What needs to be done:
Write out exactly the line containing "TS (374, 1522)" along with each line that follows it in the records below, and no others.

Data under study:
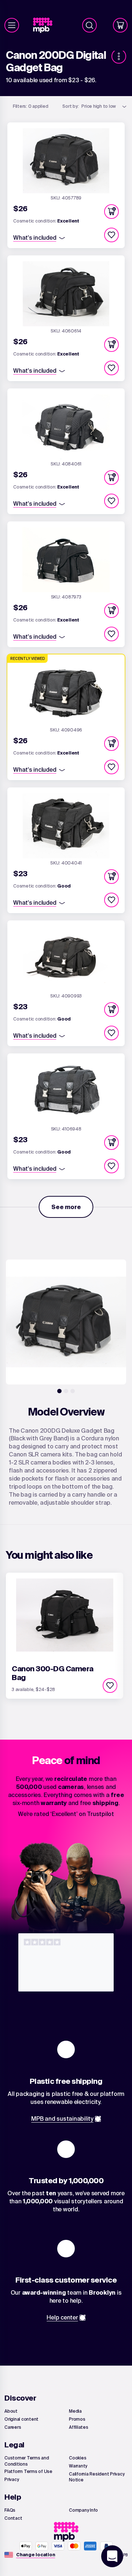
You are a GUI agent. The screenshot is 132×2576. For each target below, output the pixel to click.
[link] (45, 25)
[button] (111, 211)
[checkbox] (111, 235)
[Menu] (11, 25)
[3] (72, 1391)
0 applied (30, 106)
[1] (59, 1391)
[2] (66, 1391)
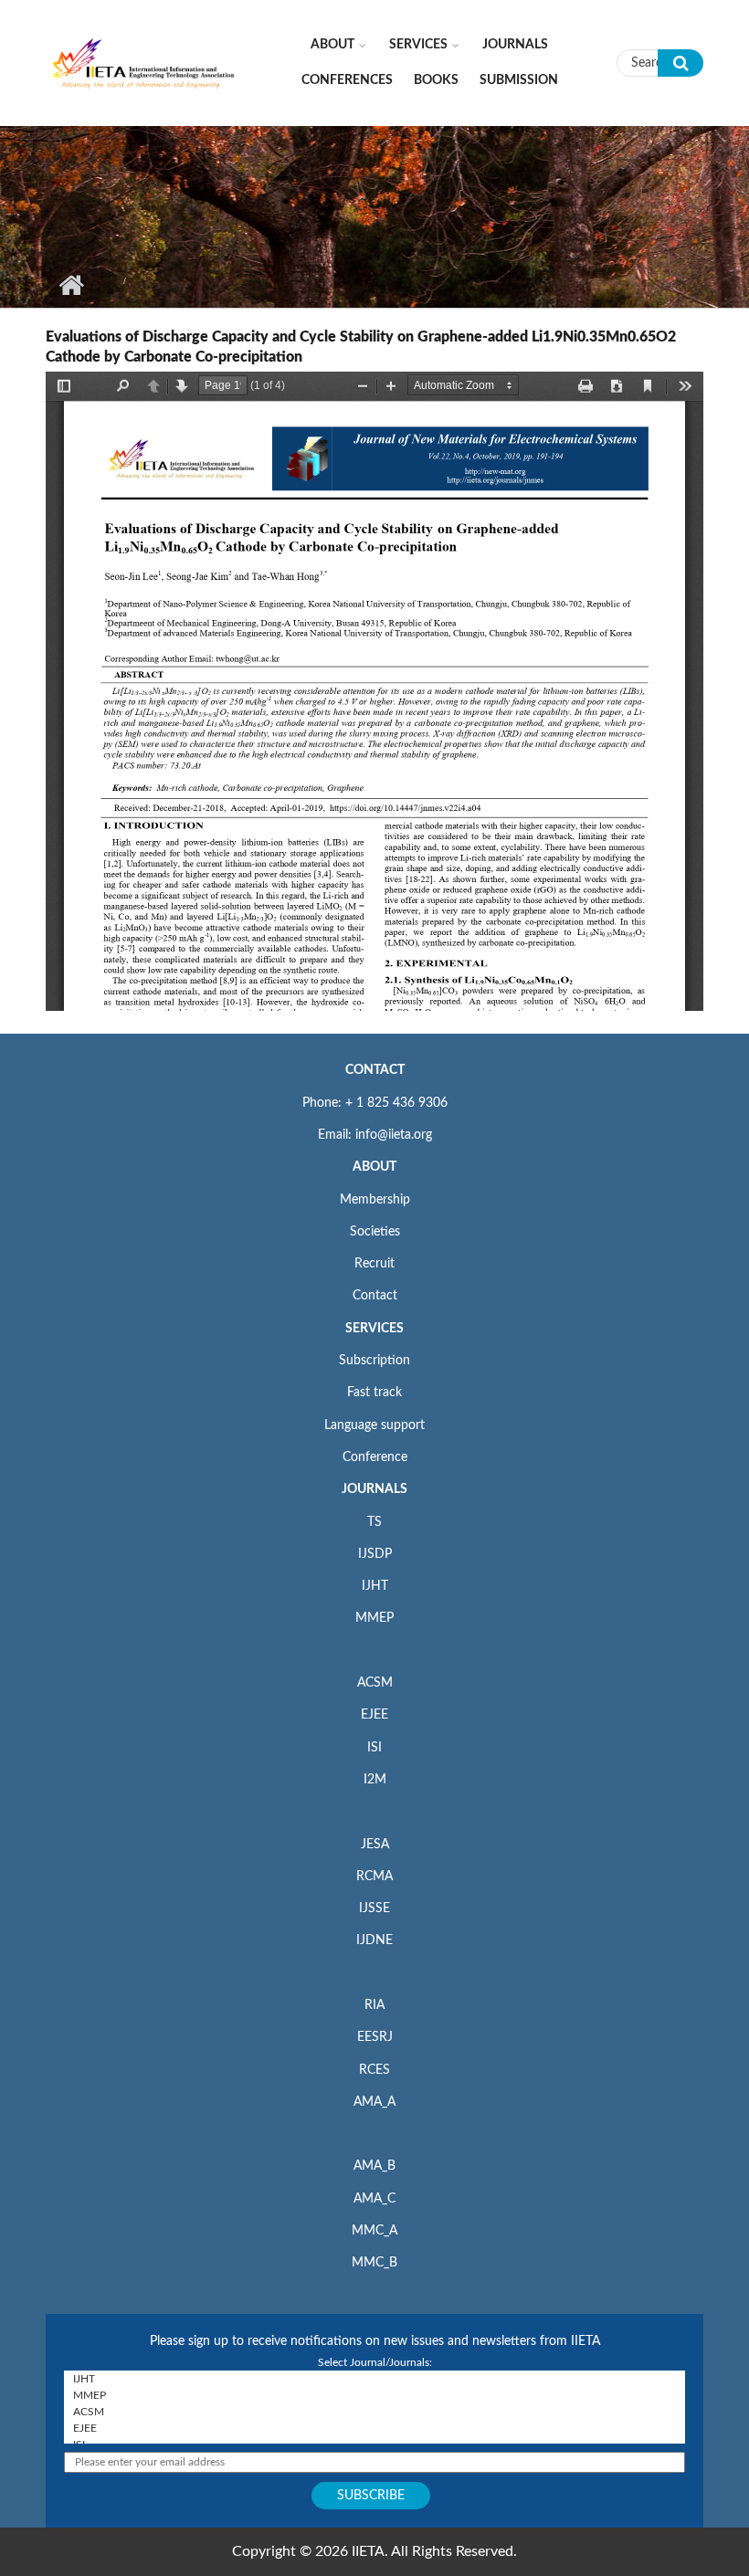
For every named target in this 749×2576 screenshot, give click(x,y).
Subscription (374, 1360)
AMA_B (374, 2166)
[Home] (144, 62)
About (332, 44)
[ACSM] (374, 2411)
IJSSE (374, 1908)
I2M (375, 1779)
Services (418, 44)
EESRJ (375, 2037)
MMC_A (374, 2230)
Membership (375, 1199)
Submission (519, 80)
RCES (374, 2070)
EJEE (374, 1715)
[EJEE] (374, 2428)
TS (374, 1522)
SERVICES (374, 1328)
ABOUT (374, 1167)
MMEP (374, 1618)
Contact (375, 1295)
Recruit (374, 1263)
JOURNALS (374, 1489)
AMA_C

Response:
TS (374, 1522)
SERVICES (374, 1328)
ABOUT (374, 1167)
MMEP (374, 1618)
Contact (375, 1295)
Recruit (374, 1263)
JOURNALS (374, 1489)
AMA_C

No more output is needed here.